Text for analysis ->
•••••

Professor Daniela Rus, the director of MIT’s Computer Science and Artificial Intelligence Laboratory (CSAIL), deputy dean of research for the MIT Schwarzman College of Computing, and the Andrew and Erna Viterbi Professor of Electrical Engineering and Computer Science at MIT. Photo: Jason Dorfman/MIT CSAIL
Adam Conner-Simons | MIT CSAIL
CSAIL director and MIT Schwarzman College of Computing deputy dean of research will serve on the President’s Council of Advisors on Science and Technology.
This week the White House announced that MIT Professor Daniela Rus, director of MIT’s Computer Science and Artificial Intelligence Laboratory (CSAIL), has been selected to serve on the President’s Council of Advisors on Science and Technology (PCAST).
The council provides advice to the White House on topics critical to U.S. security and the economy, including policy recommendations on the future of work, American leadership in science and technology, and the support of U.S. research and development.
PCAST operates under the aegis of the White House Office of Science and Technology Policy (OSTP), which was established in law in 1976. However, the council has existed more informally going back to Franklin Roosevelt’s Science Advisory Board in 1933.

•••••

Entries shown ->

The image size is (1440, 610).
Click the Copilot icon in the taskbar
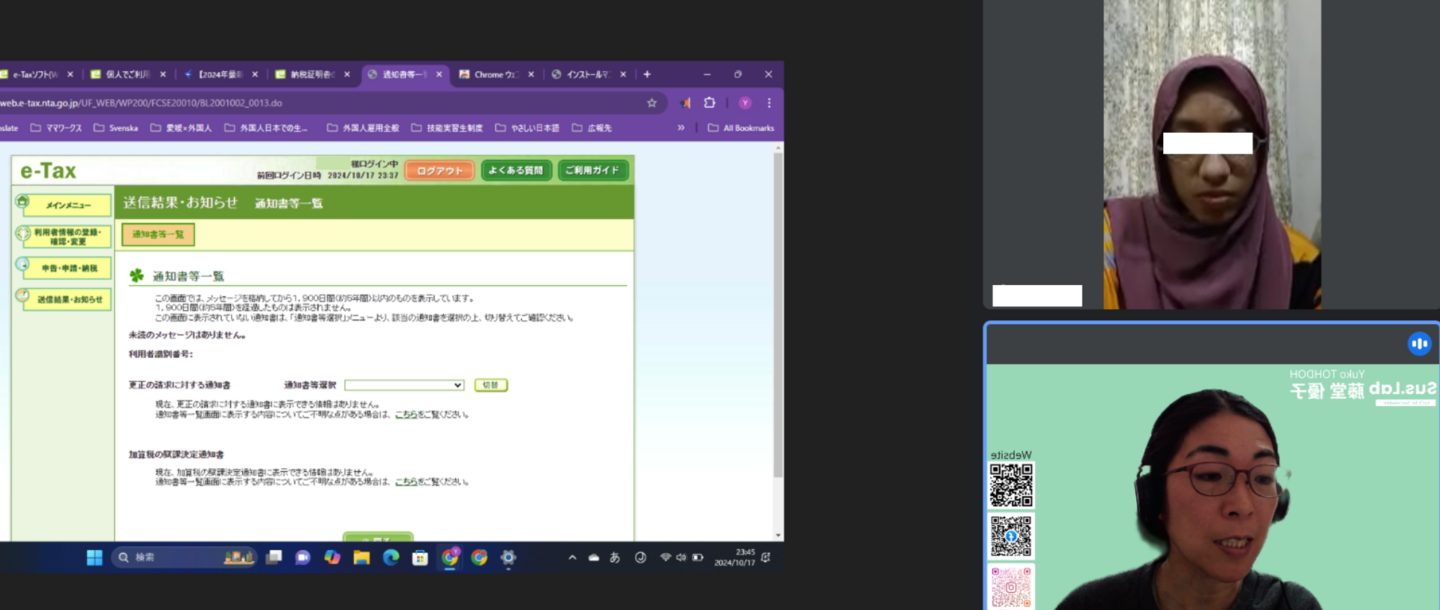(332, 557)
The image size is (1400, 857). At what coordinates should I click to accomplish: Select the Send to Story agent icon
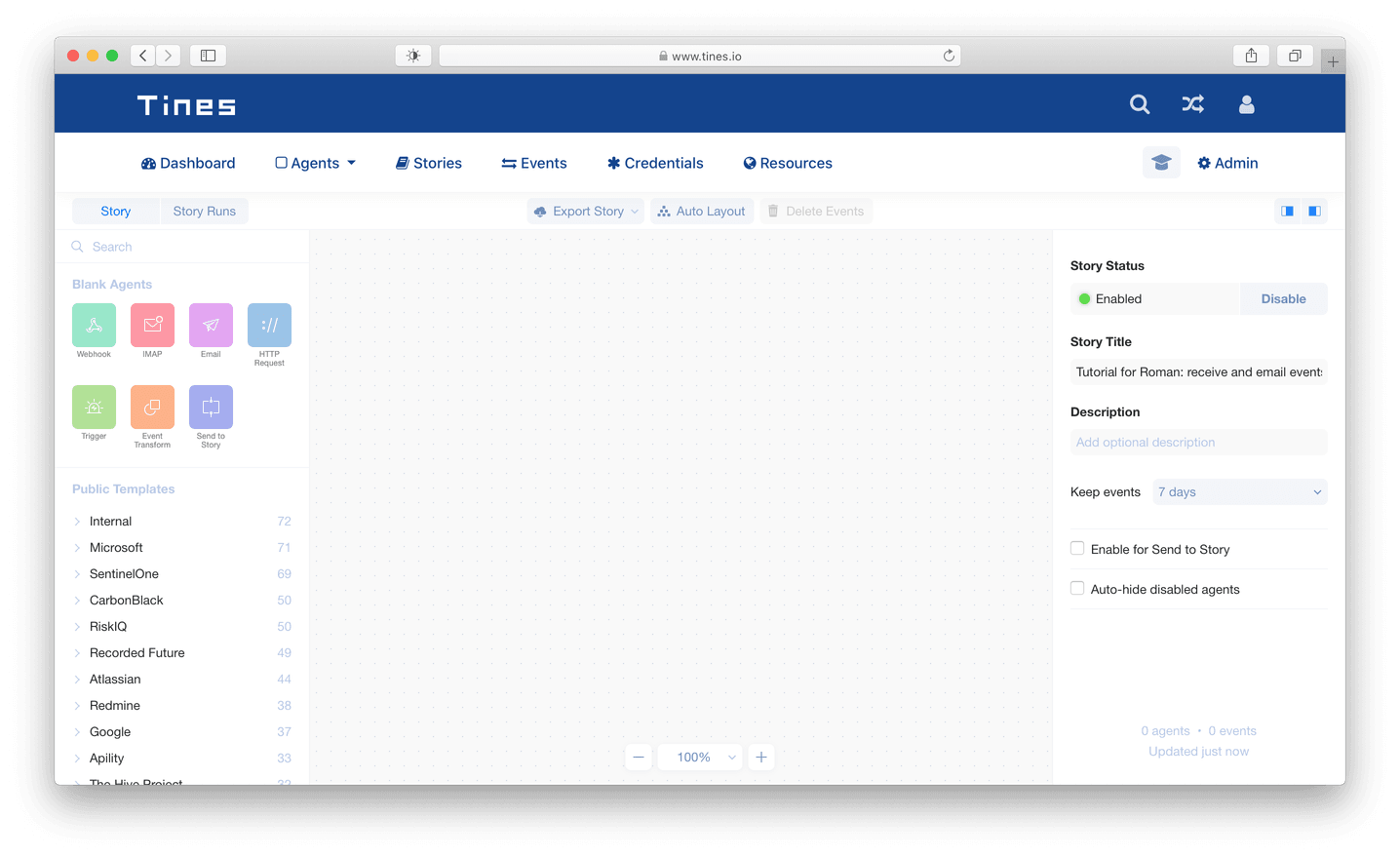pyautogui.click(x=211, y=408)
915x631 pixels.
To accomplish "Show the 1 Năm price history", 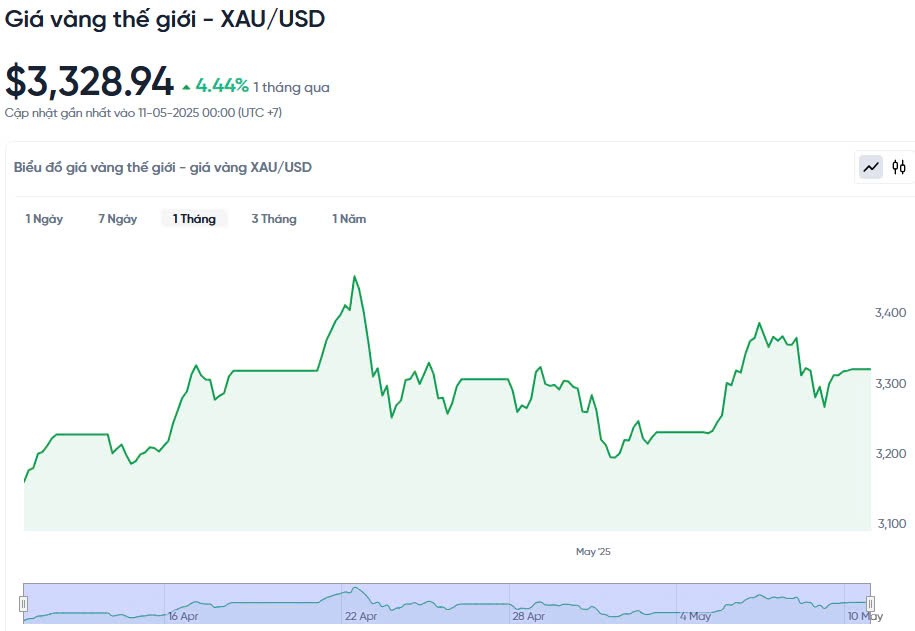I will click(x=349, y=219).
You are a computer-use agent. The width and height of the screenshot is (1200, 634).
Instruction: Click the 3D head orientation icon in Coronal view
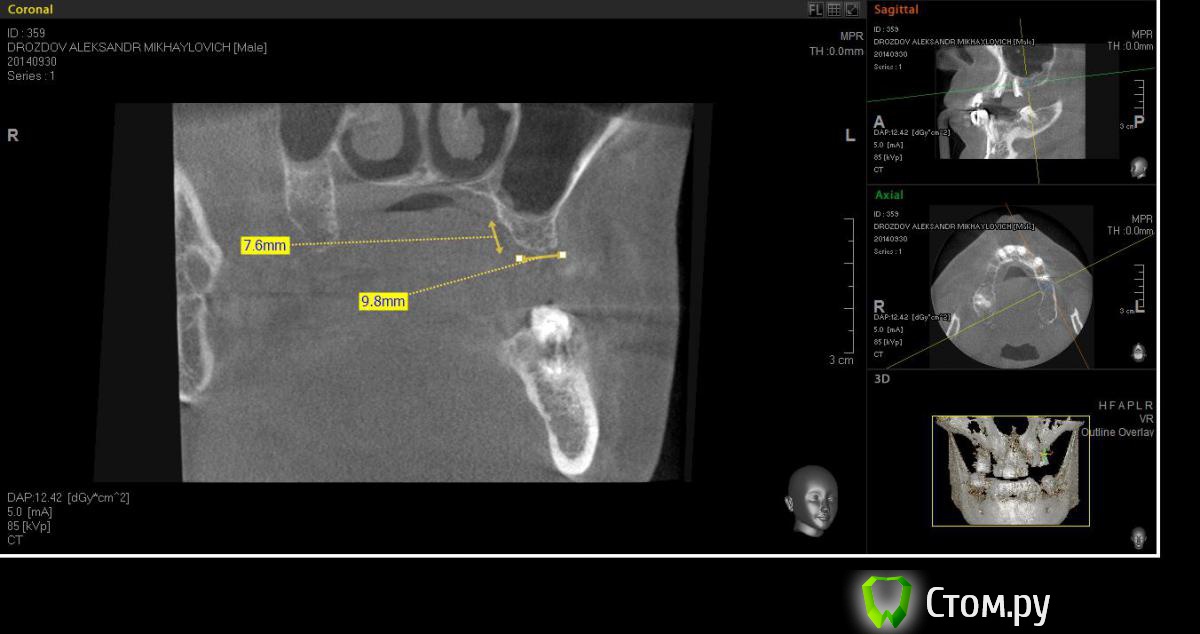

•••••

Task requirements ->
• 1. Rewrite the Daniela Rus article starting at "This week the" and ending at "and Technology (PCAST).", using "chosen" in place of "selected".
• 2. Write the next part of the Daniela Rus article, picking up after its final sentence.
The listing isn't needed for this work.

Expected results ->
• 1.
This week the White House announced that MIT Professor Daniela Rus, director of MIT’s Computer Science and Artificial Intelligence Laboratory (CSAIL), has been chosen to serve on the President’s Council of Advisors on Science and Technology (PCAST).

• 2.
“I’m grateful to be able to add my perspective as a computer scientist to this group at a time when so many issues involving AI and other aspects of computing raise important scientific and policy questions for the nation and the world,” says Rus.
More than a dozen MIT faculty and alumni have served on PCAST during past presidential administrations. These include former MIT president Charles Vest; Institute Professors Phillip Sharp and John Deutch; Ernest Moniz, professor of physics and former U.S. Secretary of Energy; and Eric Lander, director of the Broad Institute of MIT and Harvard and professor of biology, who co-chaired PCAST during the Obama administration. Previous councils have offered advice on topics ranging from data privacy and nanotechnology to job training and STEM education.